# [O que se pede]
a - De acordo com o texto sobre o medo perante a crise, em que área a União Europeia não tem quaisquer competências?
b - Prolongue o texto sobre o medo perante a crise a partir da sua última frase.

# [Texto de origem]
════
Acreditávamos na bondade das organizações supranacionais, e eis que de repente descobrimos que a Organização Mundial de Saúde foi uma marioneta nas mãos da China e que a nossa “querida” União Europeia não tem, afinal, quaisquer competências na área da saúde. Nem uma só linha nos tratados. Cada um por si e salve-se quem puder, agora e para sempre?

Acreditávamos nas leis da economia, mas ninguém tinha previsto nada de parecido com o que nos está a suceder. As receitas que conhecemos para outras crises, outros desequilíbrios, parecem-nos agora totalmente desajustadas. Mas onde está um Keynes ou um Friedman que nos mostrem o novo caminho a seguir?

Pisamos terra incógnita de olhos vendados. Porque não havíamos de ter medo?

Saber como lidar com este medo será a prova de fogo dos nossos líderes. Porque mandar as pessoas para casa foi fácil, tirá-las de lá vai ser muito mais difícil.
════
# [Dados recolhidos]
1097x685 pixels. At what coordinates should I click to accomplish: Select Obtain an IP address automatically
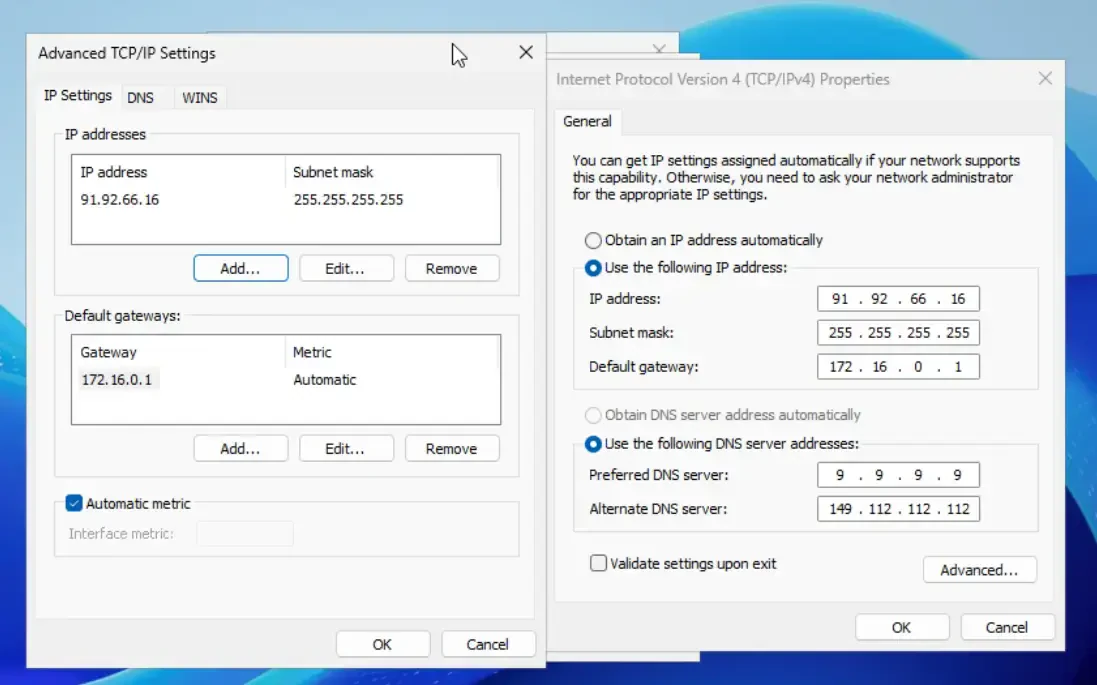click(x=594, y=240)
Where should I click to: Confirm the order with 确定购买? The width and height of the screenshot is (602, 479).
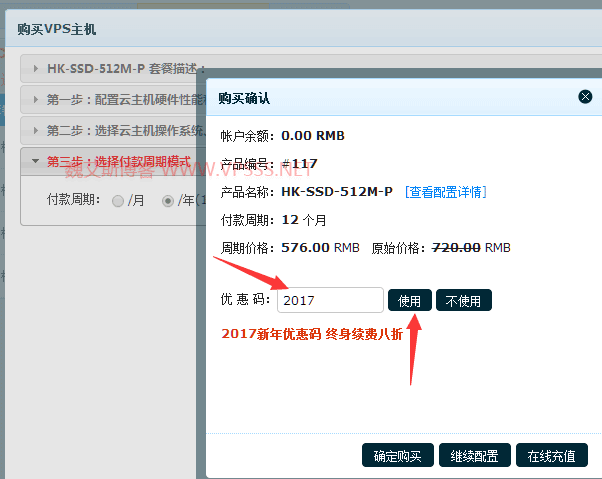tap(398, 456)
════
# [Respostas do exercício]
a - Na área da saúde.

b -
Semanas a fio a ver gráficos e curvas fizeram de Portugal um país de epidemiologistas. E se os verdadeiros epidemiologistas não se põem de acordo sobre se o pico já passou, está a passar ou ainda está para vir, não se julgue que, sobretudo continuando a sonegar informação ou a maltratá-la como tem feito a DGS ao longo desta crise, se vai agora conseguir por de acordo a legião de “epidemiologistas de sofá” que nunca deixarão de contestar a prudência ou imprudência das decisões tomadas.

Na verdade – dura verdade – nem os melhores epidemiologistas nos podem dizer o que vai acontecer com a evolução da pandemia. Não sabem. Não sabem aqui, como não sabem em França, no Reino Unido ou nos Estados Unidos. Os melhores académicos do mundo divergem radicalmente nas suas previsões. E mudam-nas de dois em dois dias. O “bicho” ainda é demasiado misterioso para sabermos realmente como se comporta.

Na verdade – dura verdade – é que muito dificilmente escaparemos a novas vagas da doença, e isso é verdade para Portugal como é verdade para todos os países que não têm sistemas de vigilância quase policial (ou mesmo policial) dos seus cidadãos.

Se fôssemos só pela opinião dos epidemiologistas e dos médicos tínhamos para meses de confinamento, ou quase.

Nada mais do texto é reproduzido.